Here in Wales we are currently consulting on proposals for a Sustainable Development Bill. In practical terms this would mean us placing a legal requirement on organisations delivering public services in Wales to ensure that their strategic decision making is informed by sustainable development principles. Put simply the Bill would ensure even more sustainable policy making and service delivery in Wales, and a more co-ordinated approach to improving long term economic, social and environmental outcomes for Wales.
However I am mindful of the need to avoid unnecessary bureaucracy. The last thing I want is to dilute public bodies’ capacity to deliver for the people of Wales.
There are already good examples of public bodies operating sustainably, for example Swansea Council is working to measure its performance in ways that link directly to real benefits for local communities; and the health board Hywel Dda is working to strengthen partnership working between third sector, hospitals and GPs to improve local health service delivery. This is aimed at strengthening capacity and resilience and focussing healthcare on prevention and early intervention rather than waiting until people urgently need services. It is this sort of sustainable and intelligent practice that we want to see adopted across all Wales’ public services.

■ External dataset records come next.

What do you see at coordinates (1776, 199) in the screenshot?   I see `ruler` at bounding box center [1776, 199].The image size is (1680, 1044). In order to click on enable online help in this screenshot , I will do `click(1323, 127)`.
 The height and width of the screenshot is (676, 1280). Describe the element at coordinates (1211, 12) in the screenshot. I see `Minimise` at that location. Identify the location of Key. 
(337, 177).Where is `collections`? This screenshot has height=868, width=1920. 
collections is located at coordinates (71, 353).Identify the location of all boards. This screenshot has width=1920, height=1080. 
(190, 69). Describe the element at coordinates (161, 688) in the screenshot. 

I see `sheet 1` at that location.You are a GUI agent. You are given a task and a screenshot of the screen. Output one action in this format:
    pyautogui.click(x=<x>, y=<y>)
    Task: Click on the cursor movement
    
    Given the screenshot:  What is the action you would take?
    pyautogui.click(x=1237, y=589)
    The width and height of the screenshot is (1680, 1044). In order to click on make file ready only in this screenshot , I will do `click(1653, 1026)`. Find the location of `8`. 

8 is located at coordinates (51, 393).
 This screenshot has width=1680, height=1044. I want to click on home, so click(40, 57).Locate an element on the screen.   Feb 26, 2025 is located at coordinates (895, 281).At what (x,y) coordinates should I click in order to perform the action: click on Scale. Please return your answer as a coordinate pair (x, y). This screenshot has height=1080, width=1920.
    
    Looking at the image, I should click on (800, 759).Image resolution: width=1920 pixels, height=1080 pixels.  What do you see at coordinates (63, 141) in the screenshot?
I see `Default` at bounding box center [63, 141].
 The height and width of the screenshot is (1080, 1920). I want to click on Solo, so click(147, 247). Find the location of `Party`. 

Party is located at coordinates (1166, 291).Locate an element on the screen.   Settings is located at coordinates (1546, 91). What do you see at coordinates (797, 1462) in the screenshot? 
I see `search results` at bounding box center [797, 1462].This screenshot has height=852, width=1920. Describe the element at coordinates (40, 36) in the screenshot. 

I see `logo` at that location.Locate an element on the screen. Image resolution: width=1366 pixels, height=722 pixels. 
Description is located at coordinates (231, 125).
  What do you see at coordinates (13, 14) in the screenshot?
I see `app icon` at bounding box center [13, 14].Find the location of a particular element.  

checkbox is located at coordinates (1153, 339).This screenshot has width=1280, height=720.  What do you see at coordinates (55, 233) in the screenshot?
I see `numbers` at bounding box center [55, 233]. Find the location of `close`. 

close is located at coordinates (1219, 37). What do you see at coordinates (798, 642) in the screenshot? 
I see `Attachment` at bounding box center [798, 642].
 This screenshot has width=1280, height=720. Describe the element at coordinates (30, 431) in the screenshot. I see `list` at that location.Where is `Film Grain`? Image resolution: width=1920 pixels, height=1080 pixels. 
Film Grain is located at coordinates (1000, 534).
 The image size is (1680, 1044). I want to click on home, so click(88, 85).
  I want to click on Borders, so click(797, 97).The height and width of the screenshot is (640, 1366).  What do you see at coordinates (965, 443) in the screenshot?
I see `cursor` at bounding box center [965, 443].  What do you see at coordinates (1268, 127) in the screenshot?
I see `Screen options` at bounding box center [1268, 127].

In terms of exemplar and sustainable Welsh Government policies we have recently launched the second phase of arbed, our energy efficiency programme which will see us investing £45m to reduce fuel bills for 4800 homes in deprived areas of Wales. It follows a £66 million investment in arbed phase one which helped to improve the energy efficiency and reduce the carbon emissions of around 7500 Welsh homes.
This extra investment will also provide a boost to Welsh businesses as they can tender for contracts to supply and install the necessary energy efficiency measures. Simply, arbed means jobs, it means apprenticeships and it means less fuel poverty.
One of my reasons for attending Rio+20 is that I am keen to present our ground breaking proposals on SD to a world wide audience. I want to share our plans with other Governments and inspire them into similar action an I want to canvass views and learn from any experiences that might be relevant to our work. One of the great benefits of international collaboration is that you can develop partnerships, share learning, and build momentum for global change from the bottom up.
Rio+20 might be an international conference but it is focussed on an issue that it is at the heart of Welsh Government policy – decision making that is based, not on short term fixes, but on policies that will deliver long term health, well being and economic security for the people of Wales.
The Minister is attending Rio+20 as part of the UK Government delegation. He will also represent Wales at meetings of the Climate Group and NRg4SD, international networks that Wales plays a key role in.